No início deste mês deram-se algumas alterações no plano europeu e também no nacional relativamente à estratégia para as migrações, principalmente para as imigrações. A ideia era então conseguir resolver a curto prazo o problema de uma chegada crescente e constante de imigrantes que muitas vezes permanecem irregularizados durante meses a fio sem qualquer resposta. Confiar em um governo da direita política para o efeito foi um erro crasso, porque apenas poderá ter contribuído para o agravar do problema.

O Plano de Ação para Migrações fez questão de introduzir algumas mudanças a uma lei de 2007 - que entretanto foi alterada já em 2017 com o antigo primeiro-ministro António Costa - nomeadamente a respeito do regime de manifestação de interesse e de mera promessa de contrato de trabalho, que tornava legítimo e suficiente o pedido para obtenção de autorizações de residência. Mesmo o regime excecional que permitia ao imigrante ver a sua situação regularizada caso se verificassem 12 meses de conformidade com os regimes da Segurança Social foram alterados. O Governo achou que tudo estes regimes agora findos seriam uma forma de fazer aumentar desmedidamente os pedidos de regularização e de entrada em Portugal, e que consequentemente “são em larga medida um instrumento utilizado por redes de criminalidade ligadas ao tráfico de seres humanos e ao auxílio à imigração ilegal” como se escreveu na página do diário da república no momento da publicação do decreto-lei. Estava (e está) profundamente equivocado.

------------------------------

_TAREFA ESCRITA_
No texto sobre o Plano de Ação para Migrações, em que ano foi alterada a lei de 2007?

_LINHAS DE DADOS_
------------------------------

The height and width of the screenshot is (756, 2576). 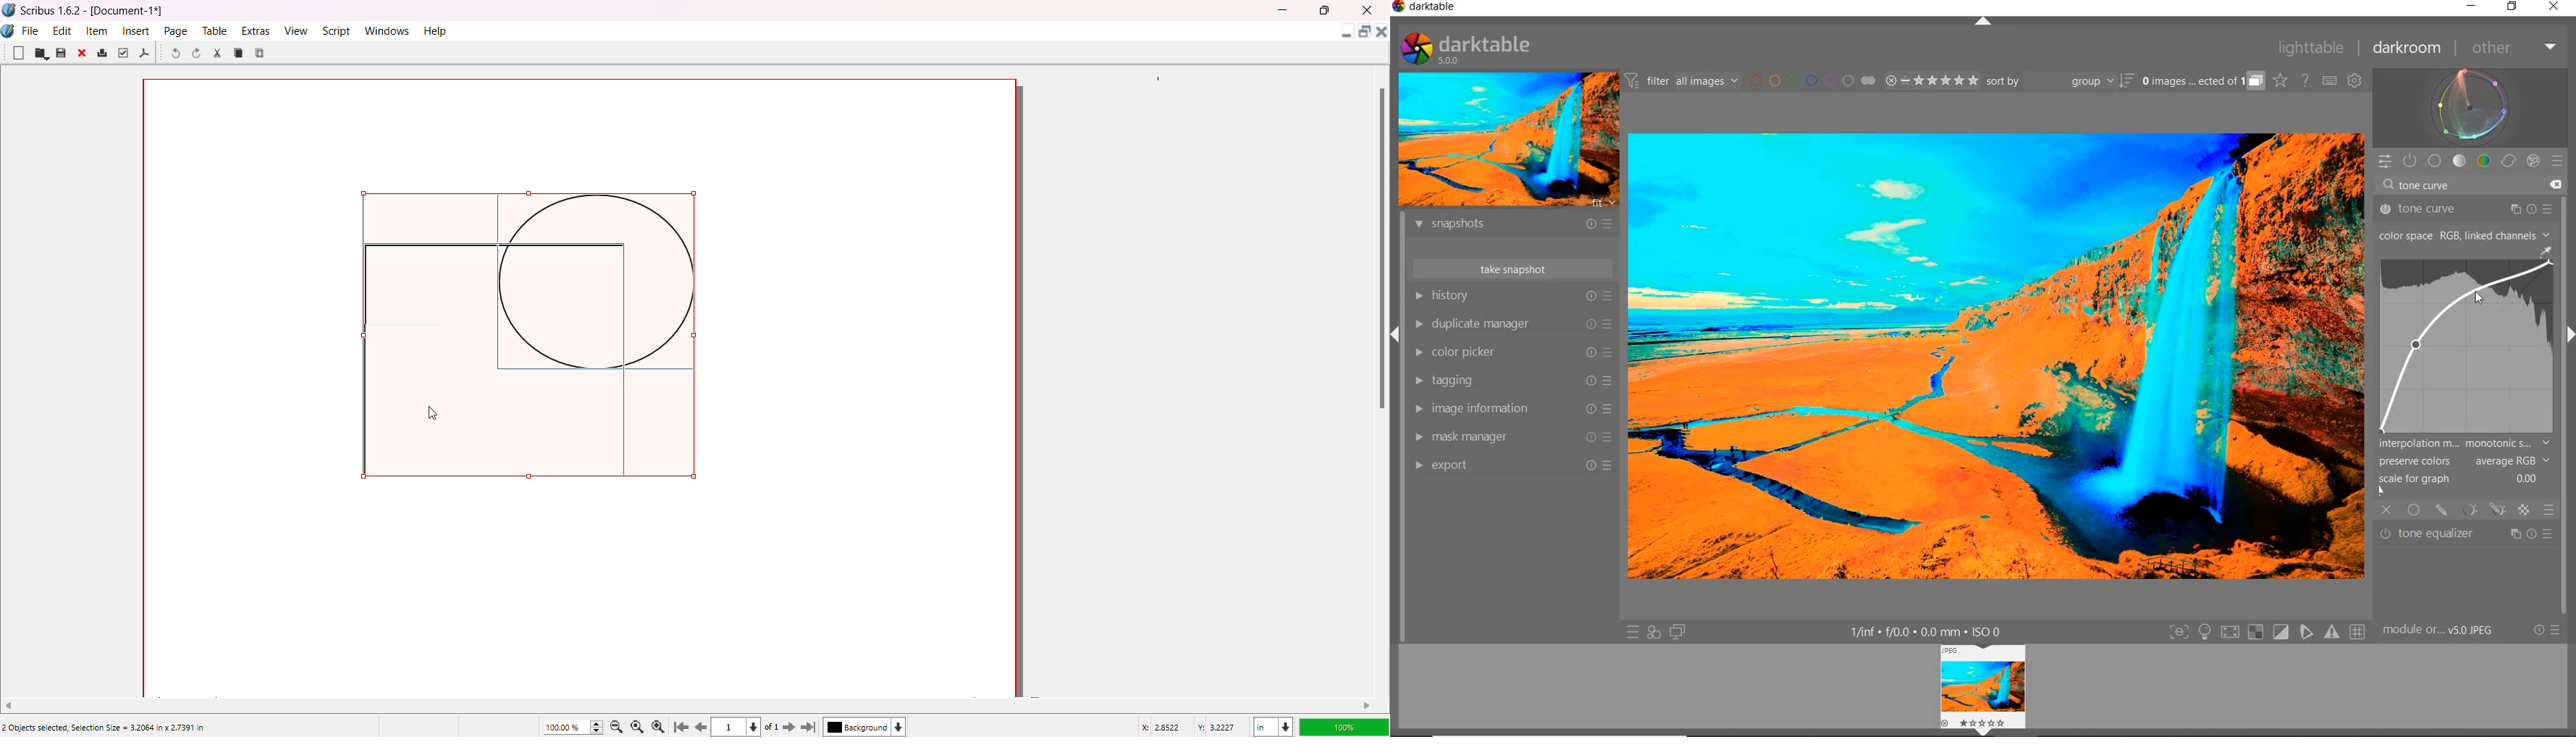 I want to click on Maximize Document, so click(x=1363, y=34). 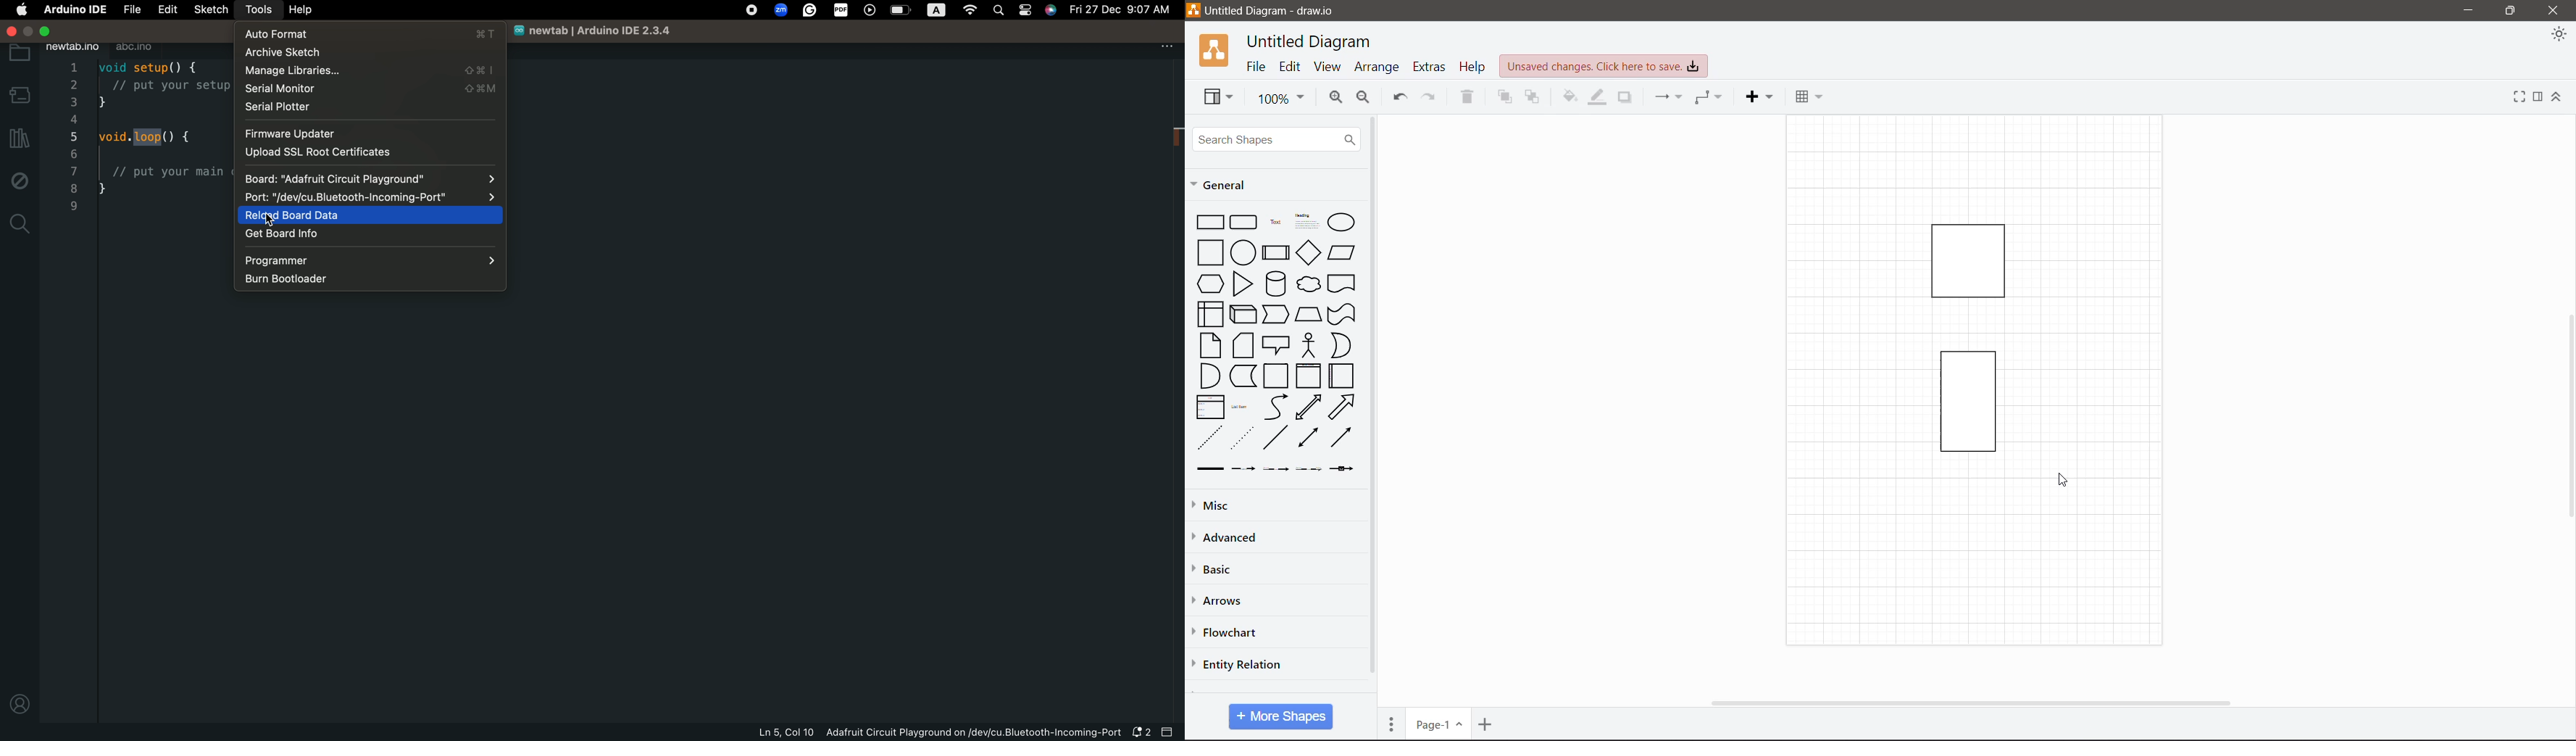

------------------------------

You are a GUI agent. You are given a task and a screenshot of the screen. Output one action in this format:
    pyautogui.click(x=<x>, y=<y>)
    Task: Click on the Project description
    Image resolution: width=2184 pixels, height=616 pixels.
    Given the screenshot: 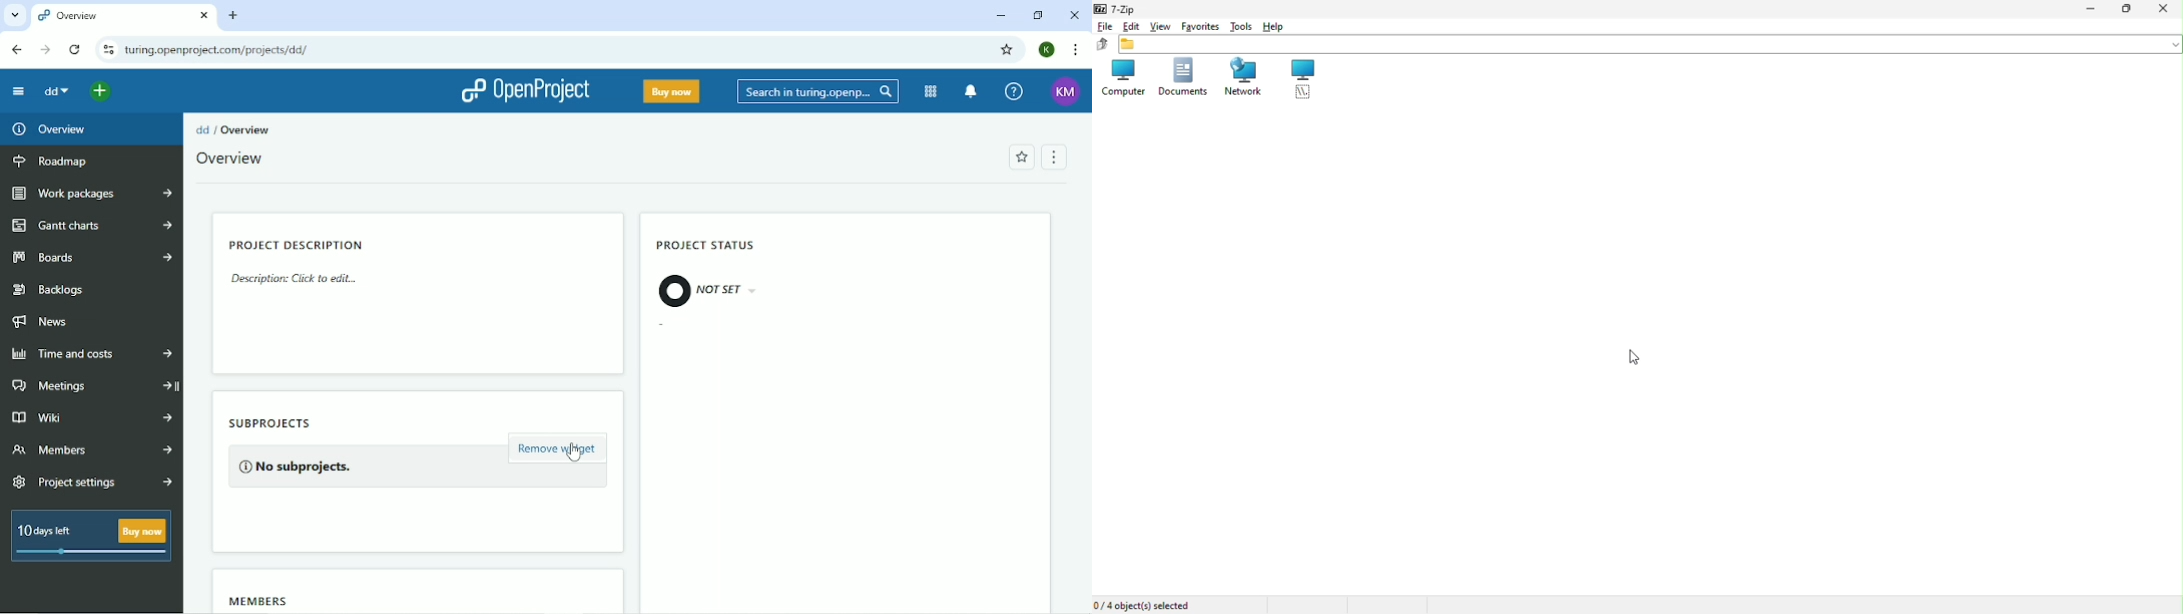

------------------------------

_RESULTADO DO EXERCÍCIO_
Em 2017, com o antigo primeiro-ministro António Costa.